Setup and packaging tips (especially for first-timers!)
I started a list of suggestions for setting up and packaging your PyWeek entry. A lot of these are things that frustrate judges if you don't do them. I recommend you read the list once before the competition, and after you're done with the game and packaging it, come back and go down the list to make sure you remembered everything.First off, you should read the PyWeek Rules, and it's recommended you use the Skellington linked to from there.
Setup tips:
- Your base directory should only contain files the player will open directly. This includes a text file about your game (usually called README.txt) and the python script you execute to start the game (usually called run_game.py). It can also optionally include executables for launching on various systems, and a screenshot. Everything else should go into a subdirectory. Often all source code will go in a directory called gamelib, and all data will go in a directory called data.
- If you're on Windows, respect case sensitivity of filenames. If the filename is image.png and your code tries to load image.PNG, it will fail in Linux.
- Similarly, don't use slashes or backslashes in file paths. Use os.path.join. Backslashes will fail on Linux, and slashes, while they should work everywhere, are not recommended.
- Consider alternate controls that work on non-QWERTY keyboards. If your game is controlled with WASD, why not let the arrow keys also control the game?
- Don't start the game in fullscreen mode by default.
- Don't make the default window size wider than 1000 pixels or taller than 700 pixels (including title bar)
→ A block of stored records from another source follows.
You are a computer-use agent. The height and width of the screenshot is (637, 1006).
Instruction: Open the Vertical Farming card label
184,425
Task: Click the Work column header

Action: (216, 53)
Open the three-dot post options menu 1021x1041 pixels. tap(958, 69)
- If you want to set options (like running in fullscreen mode) with command-line arguments, that's fine, but there's no standard set of arguments, so make sure you document them in your README.
- Before packaging your game, read your README carefully to make sure the information is accurate. If you use the skellington, make sure you replace "YOUR TEAM NAME" with your actual team name, okay? The README should contain at least the following:
- The name of the game
- Your team name (or your name if it's a solo entry)
- Team member names
- The version of python that you developed on
- All dependencies of your game, and the version of the dependencies you used to develop
- How to run the game (again, it's recommended that this is python run_game.py, so it's especially important to mention if it's not)
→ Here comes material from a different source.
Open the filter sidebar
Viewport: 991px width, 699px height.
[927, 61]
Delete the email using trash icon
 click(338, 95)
- The controls/instructions for the game
- License information for your game, and for all the assets you used but didn't create. (This can alternately be in a separate file.)
- Don't include any file that the player doesn't need, like version control history, TODO.txt, packaging scripts, .pyc files, __pycache__ directories, and __MACOSX directories.
- Include any pure-python libraries (eg pyglet) that you use, since this will help with any version differences.
- Put all your files in a single zip file. The zip file should contain a single directory, which then contains all the files (ie, no tarbombs).
- Name your zip file and the main directory within it the same name as your game. Team name is also acceptable. Whatever you do, don't call them pyweek14.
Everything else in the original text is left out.